Day 16: Something that you miss.
I miss being a child. Now that I'm a young adult, I can really appreciate the luxuries of being a kid. Children have so few obligations. There were no bills, less homework, no worries about the future. When I was a kid I was fully encouraged to embrace and use my imagination. To this day my mother does not have cable tv. Nope, for me it was mostly books. I developed a huge passion for reading, and such a respect for authors. If I got in trouble for anything when I was a child, it was usually because I read too much, or too late.
I got into drawing, because at that point writing and I were not friends. I just didn't like it. I did love to draw though. I won't speak to the quality of my early artwork, but I certainly created a lot of it. I drew extensively through sixth grade. Now I'm just finally getting back into a hobby I once thought I wouldn't be able to take with me past childhood.
Kids have boundless imagination, and that's allowed. Imaginary friends, doodles, and toys are unquestioned. Growing up, children set aside books and crayons, creativity, for productivity. Suddenly wands are ripped from their hands, replaced by pens and calculators. School becomes the most important, then work. Errant thoughts are occupied by homework and bills. Concerns of the real world crowd in, forcing out any ideas of possibilities and impossibilities alike.

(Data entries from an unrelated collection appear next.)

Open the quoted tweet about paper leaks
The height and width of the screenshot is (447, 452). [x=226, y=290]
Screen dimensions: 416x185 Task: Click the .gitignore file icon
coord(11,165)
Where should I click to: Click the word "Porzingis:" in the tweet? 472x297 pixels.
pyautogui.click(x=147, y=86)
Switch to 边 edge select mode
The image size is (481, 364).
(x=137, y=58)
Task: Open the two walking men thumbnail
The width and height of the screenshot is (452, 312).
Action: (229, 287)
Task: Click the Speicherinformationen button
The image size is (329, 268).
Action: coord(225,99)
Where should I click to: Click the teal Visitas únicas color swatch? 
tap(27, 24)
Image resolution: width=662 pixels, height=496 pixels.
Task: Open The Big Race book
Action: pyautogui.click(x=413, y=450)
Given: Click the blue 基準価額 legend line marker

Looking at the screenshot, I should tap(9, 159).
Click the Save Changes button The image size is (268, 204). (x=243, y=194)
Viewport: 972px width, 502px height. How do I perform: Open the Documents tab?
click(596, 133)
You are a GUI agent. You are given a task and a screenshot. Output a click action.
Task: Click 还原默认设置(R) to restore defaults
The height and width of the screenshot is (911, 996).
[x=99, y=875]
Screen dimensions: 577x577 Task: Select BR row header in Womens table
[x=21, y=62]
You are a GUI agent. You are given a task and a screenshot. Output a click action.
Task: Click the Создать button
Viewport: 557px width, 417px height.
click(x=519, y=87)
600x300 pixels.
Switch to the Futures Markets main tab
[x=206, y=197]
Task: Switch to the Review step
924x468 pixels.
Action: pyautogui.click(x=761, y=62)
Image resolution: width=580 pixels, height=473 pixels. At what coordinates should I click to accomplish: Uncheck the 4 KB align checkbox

Children have freedoms which they often take for granted, until they're adults and it's too late. That was certainly the case for me. I miss the unbridled creativity that all children are afforded. Now there are so many other things I need to do, other worries, that they can limit me at times. I'm not giving it up though. I'll fight to keep my creativity alive. Believe me, my characters wouldn't leave me alone even if I didn't.